# RECORDS PROVIDED
☆ ☆ ☆ ☆ ☆

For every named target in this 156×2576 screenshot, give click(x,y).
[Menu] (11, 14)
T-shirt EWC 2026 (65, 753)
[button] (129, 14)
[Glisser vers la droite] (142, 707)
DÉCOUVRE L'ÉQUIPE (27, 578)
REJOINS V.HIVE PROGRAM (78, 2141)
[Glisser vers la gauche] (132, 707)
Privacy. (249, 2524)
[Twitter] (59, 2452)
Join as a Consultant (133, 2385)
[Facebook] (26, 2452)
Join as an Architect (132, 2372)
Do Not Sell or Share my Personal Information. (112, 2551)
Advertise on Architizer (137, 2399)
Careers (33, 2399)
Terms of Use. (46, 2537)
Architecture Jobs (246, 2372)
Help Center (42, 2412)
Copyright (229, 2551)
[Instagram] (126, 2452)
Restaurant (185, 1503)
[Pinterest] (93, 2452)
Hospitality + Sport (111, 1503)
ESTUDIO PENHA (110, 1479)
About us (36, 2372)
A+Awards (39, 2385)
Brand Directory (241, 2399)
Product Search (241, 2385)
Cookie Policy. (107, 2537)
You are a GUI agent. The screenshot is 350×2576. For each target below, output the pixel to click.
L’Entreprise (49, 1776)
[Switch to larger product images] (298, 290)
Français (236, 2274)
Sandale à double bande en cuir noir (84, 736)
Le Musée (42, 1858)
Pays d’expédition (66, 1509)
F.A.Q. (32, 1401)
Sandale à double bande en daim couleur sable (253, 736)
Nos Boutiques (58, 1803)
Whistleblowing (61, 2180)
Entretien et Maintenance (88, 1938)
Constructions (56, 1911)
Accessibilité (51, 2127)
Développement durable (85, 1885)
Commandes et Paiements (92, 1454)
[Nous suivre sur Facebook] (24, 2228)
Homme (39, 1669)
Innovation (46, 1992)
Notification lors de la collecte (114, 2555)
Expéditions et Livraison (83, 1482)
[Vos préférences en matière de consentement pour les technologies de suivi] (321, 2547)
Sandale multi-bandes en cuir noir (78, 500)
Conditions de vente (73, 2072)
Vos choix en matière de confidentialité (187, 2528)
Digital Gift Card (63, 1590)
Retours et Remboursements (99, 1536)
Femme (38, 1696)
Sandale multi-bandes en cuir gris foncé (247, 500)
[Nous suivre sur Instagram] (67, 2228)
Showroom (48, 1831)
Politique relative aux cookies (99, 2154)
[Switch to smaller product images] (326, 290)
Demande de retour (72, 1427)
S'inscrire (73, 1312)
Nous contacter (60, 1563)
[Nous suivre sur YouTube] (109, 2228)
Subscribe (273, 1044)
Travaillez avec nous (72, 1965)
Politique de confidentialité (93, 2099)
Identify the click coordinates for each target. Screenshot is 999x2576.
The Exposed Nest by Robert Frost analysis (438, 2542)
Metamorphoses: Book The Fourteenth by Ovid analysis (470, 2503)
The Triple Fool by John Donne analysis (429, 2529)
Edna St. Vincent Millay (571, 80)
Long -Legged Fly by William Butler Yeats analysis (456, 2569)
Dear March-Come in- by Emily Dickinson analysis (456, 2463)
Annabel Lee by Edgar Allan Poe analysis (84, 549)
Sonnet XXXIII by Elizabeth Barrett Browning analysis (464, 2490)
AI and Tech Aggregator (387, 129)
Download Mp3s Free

☆ ☆ ☆ ☆ ☆

# INSTRUCTIONS FOR THE TASK
A word-for-word copy of the material above is required.

# RESPONSE TO THE TASK
For every named target in this 156×2576 screenshot, give click(x,y).
[Menu] (11, 14)
T-shirt EWC 2026 (65, 753)
[button] (129, 14)
[Glisser vers la droite] (142, 707)
DÉCOUVRE L'ÉQUIPE (27, 578)
REJOINS V.HIVE PROGRAM (78, 2141)
[Glisser vers la gauche] (132, 707)
Privacy. (249, 2524)
[Twitter] (59, 2452)
Join as a Consultant (133, 2385)
[Facebook] (26, 2452)
Join as an Architect (132, 2372)
Do Not Sell or Share my Personal Information. (112, 2551)
Advertise on Architizer (137, 2399)
Careers (33, 2399)
Terms of Use. (46, 2537)
Architecture Jobs (246, 2372)
Help Center (42, 2412)
Copyright (229, 2551)
[Instagram] (126, 2452)
Restaurant (185, 1503)
[Pinterest] (93, 2452)
Hospitality + Sport (111, 1503)
ESTUDIO PENHA (110, 1479)
About us (36, 2372)
A+Awards (39, 2385)
Brand Directory (241, 2399)
Product Search (241, 2385)
Cookie Policy. (107, 2537)
You are a GUI agent. The screenshot is 350×2576. For each target below, output the pixel to click.
L’Entreprise (49, 1776)
[Switch to larger product images] (298, 290)
Français (236, 2274)
Sandale à double bande en cuir noir (84, 736)
Le Musée (42, 1858)
Pays d’expédition (66, 1509)
F.A.Q. (32, 1401)
Sandale à double bande en daim couleur sable (253, 736)
Nos Boutiques (58, 1803)
Whistleblowing (61, 2180)
Entretien et Maintenance (88, 1938)
Constructions (56, 1911)
Accessibilité (51, 2127)
Développement durable (85, 1885)
Commandes et Paiements (92, 1454)
[Nous suivre sur Facebook] (24, 2228)
Homme (39, 1669)
Innovation (46, 1992)
Notification lors de la collecte (114, 2555)
Expéditions et Livraison (83, 1482)
[Vos préférences en matière de consentement pour les technologies de suivi] (321, 2547)
Sandale multi-bandes en cuir noir (78, 500)
Conditions de vente (73, 2072)
Vos choix en matière de confidentialité (187, 2528)
Digital Gift Card (63, 1590)
Retours et Remboursements (99, 1536)
Femme (38, 1696)
Sandale multi-bandes en cuir gris foncé (247, 500)
[Nous suivre sur Instagram] (67, 2228)
Showroom (48, 1831)
Politique relative aux cookies (99, 2154)
[Switch to smaller product images] (326, 290)
Demande de retour (72, 1427)
S'inscrire (73, 1312)
Nous contacter (60, 1563)
[Nous suivre sur YouTube] (109, 2228)
Subscribe (273, 1044)
Travaillez avec nous (72, 1965)
Politique de confidentialité (93, 2099)
Identify the click coordinates for each target. Screenshot is 999x2576.
The Exposed Nest by Robert Frost analysis (438, 2542)
Metamorphoses: Book The Fourteenth by Ovid analysis (470, 2503)
The Triple Fool by John Donne analysis (429, 2529)
Edna St. Vincent Millay (571, 80)
Long -Legged Fly by William Butler Yeats analysis (456, 2569)
Dear March-Come in- by Emily Dickinson analysis (456, 2463)
Annabel Lee by Edgar Allan Poe analysis (84, 549)
Sonnet XXXIII by Elizabeth Barrett Browning analysis (464, 2490)
AI and Tech Aggregator (387, 129)
Download Mp3s Free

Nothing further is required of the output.